Sabtu, 27 Oktober 2018
         Embun pagi mengintip dari balik rindang dedaunan. Seulas senyuman tiap peserta menandakan kesan mendalam. Perbedaan hadir memberi keindahan dan rekatnya persahabatan. Hari kedua perhelatan Srawung Persaudaraan Sejati Orang Muda disambut dengan pemantik mimpi “Menuju Zaman Baru”. Udar rasa seorang Savic Ali, founder dan editor kanal website: Islami.co, memperkaya khasanah seni bermedia sosial secara cerdas, bijak dan bertanggungjawab. Ia mengajak setiap orang muda untuk berani memberi dampak sosial yang positif bagi masyarakat, terutama melalui konten-konten publikasi yang mengedukasi masyarakat dan menepis berita hoax yang penuh manipulasi.

 

        Usai disegarkan dengan cara-cara jitu menjadi pengguna media sosial yang baik, para peserta semakin dilengkapi dengan perspektif isu-isu kebangsaan yang dikemas dalam berbagai macam workshop. Mulai dari workshop dunia politik dan kaum muda hingga pembahasan tentang modus dan bahaya kekerasan seksual, para peserta asyik bergelut dengan dunia pemikiran, fenomena, realita, dan refleksi kritis. “Saya merasa bangga bisa mengikuti workshop isu-isu kebangsaan.
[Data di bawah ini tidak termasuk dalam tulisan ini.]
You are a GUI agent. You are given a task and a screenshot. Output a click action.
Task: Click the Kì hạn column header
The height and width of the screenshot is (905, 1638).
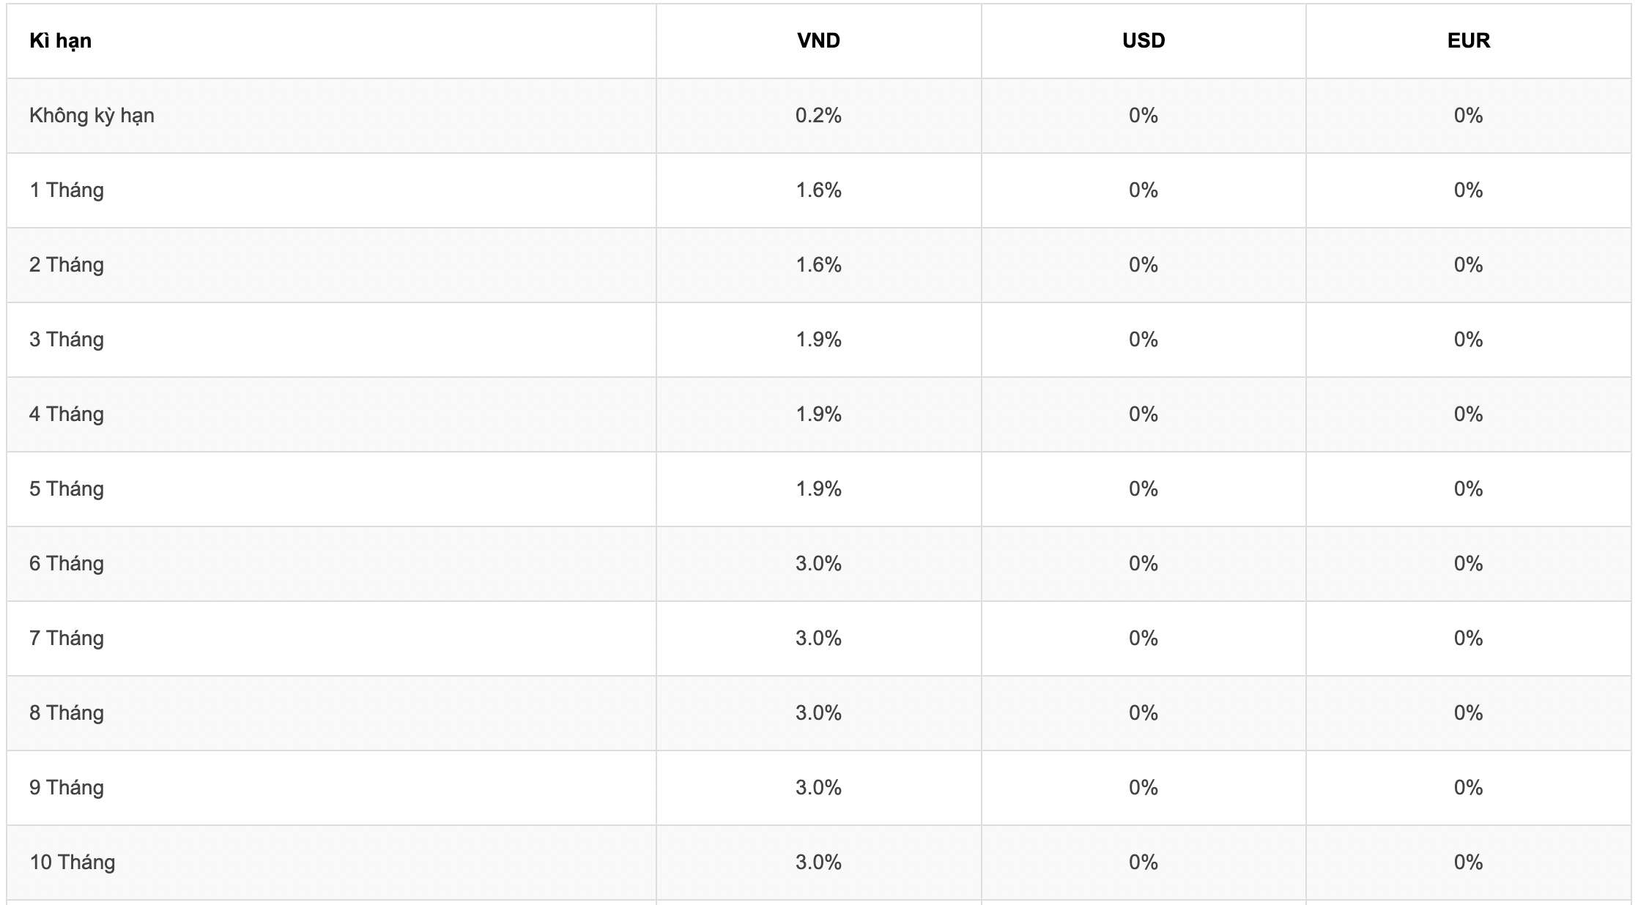tap(61, 41)
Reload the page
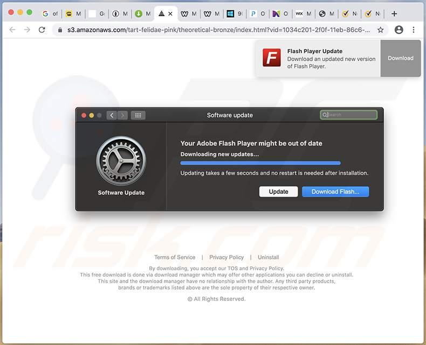This screenshot has width=426, height=345. coord(42,30)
Secara pribadi, saya jadi lebih aware dengan keadaan lingkungan masyarakat saya sendiri”, ungkap salah seorang peserta dengan berkobar-kobar.

 

 

 

 

            Selain itu, para peserta juga diajak untuk membuat rumusan komitmen yang konkret bagi bangsa Indonesia. Mereka dibagi ke dalam forum wilayah mulai dari wilayah Solo (Solo, Wonogiri, Sragen, Sukoharjo, Karanganyar, Klaten, Boyolali), Yogyakarta (DIY), Magelang (Magelang, Temanggung, Kota Magelang), dan Semarang (Kota Semarang, Kab. Semarang, Kendal, Pati, Jepara, Demak, Kudus, Grobogan, Kota, Salatiga). Sejumlah komitmen dibuat sesuai dengan konteks budaya dan keprihatinan yang terjadi di wilayah mereka masing-masing. “Kami berharap niat-niat yang sudah dibuat tidak hanya berhenti pada wacana. Tetapi sungguh bisa berdampak positif bagi lingkungan tempat kami tinggal”, udar salah seorang peserta wilayah Magelang.

 

 

 

 

 

             Selanjutnya, para peserta berdinamika dalam kegiatan dolanan anak. Dolanan anak ini menjadi sarana bagi mereka untuk kembali mengingat masa-masa kecil sekaligus memberi penghargaan pada warisan budaya dan kearifan lokal yang tumbuh, khususnya di bumi Jawa. Akhirnya, perhelatan srawung malam terakhir ini ditutup dengan Gelar Budaya yang sangat meriah dan memotivasi para peserta untuk terus melestarikan kekayaan budaya dan tradisi masyarakat Indonesia. Tanpa hadirmu dan hadirku Indonesia tiada.